## Task instructions
Reproduce the records from the line containing "Expand the insert table dropdown arrow" through the line containing "click(614, 57)", inclusive, substituting "drop-down" for "dropdown" and keeping everything else identical. Omit the pictures from the output.

## Listing
-- begin --
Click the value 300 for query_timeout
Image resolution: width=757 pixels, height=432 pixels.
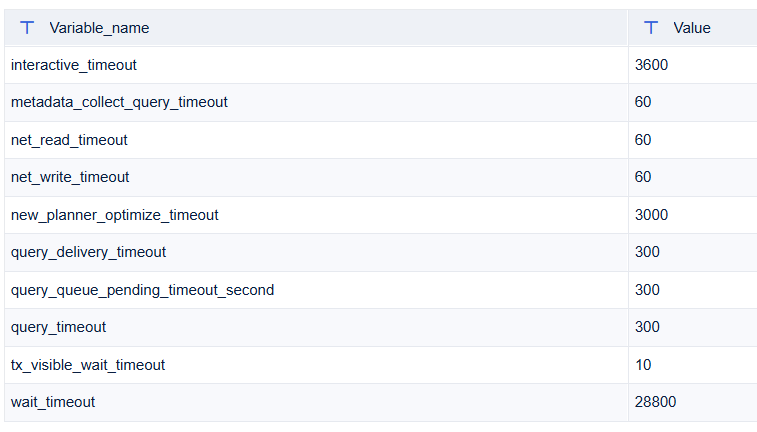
-- end --
-- begin --
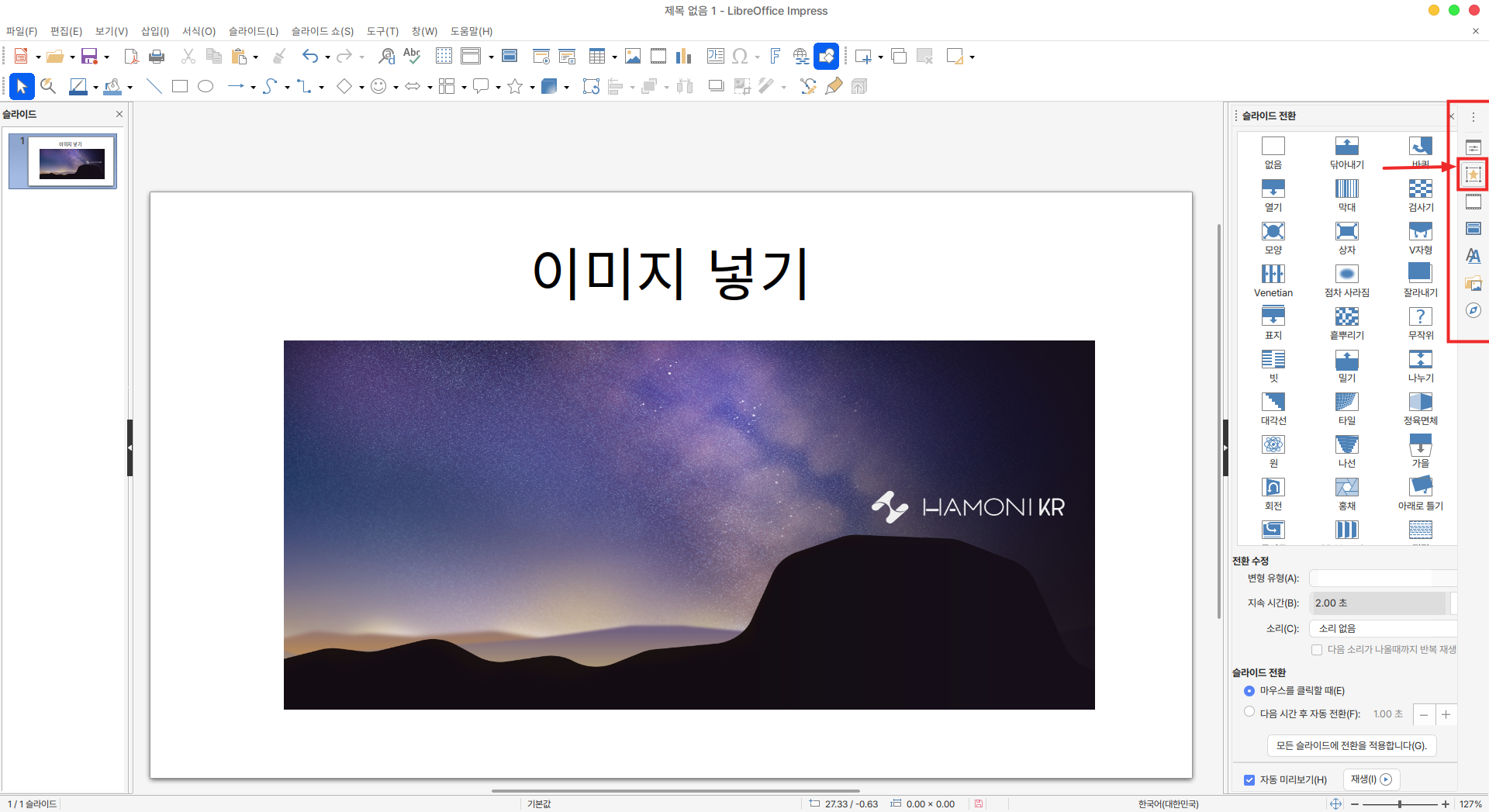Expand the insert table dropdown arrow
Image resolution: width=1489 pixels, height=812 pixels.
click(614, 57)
-- end --
## Output
Expand the insert table drop-down arrow
Image resolution: width=1489 pixels, height=812 pixels.
click(614, 57)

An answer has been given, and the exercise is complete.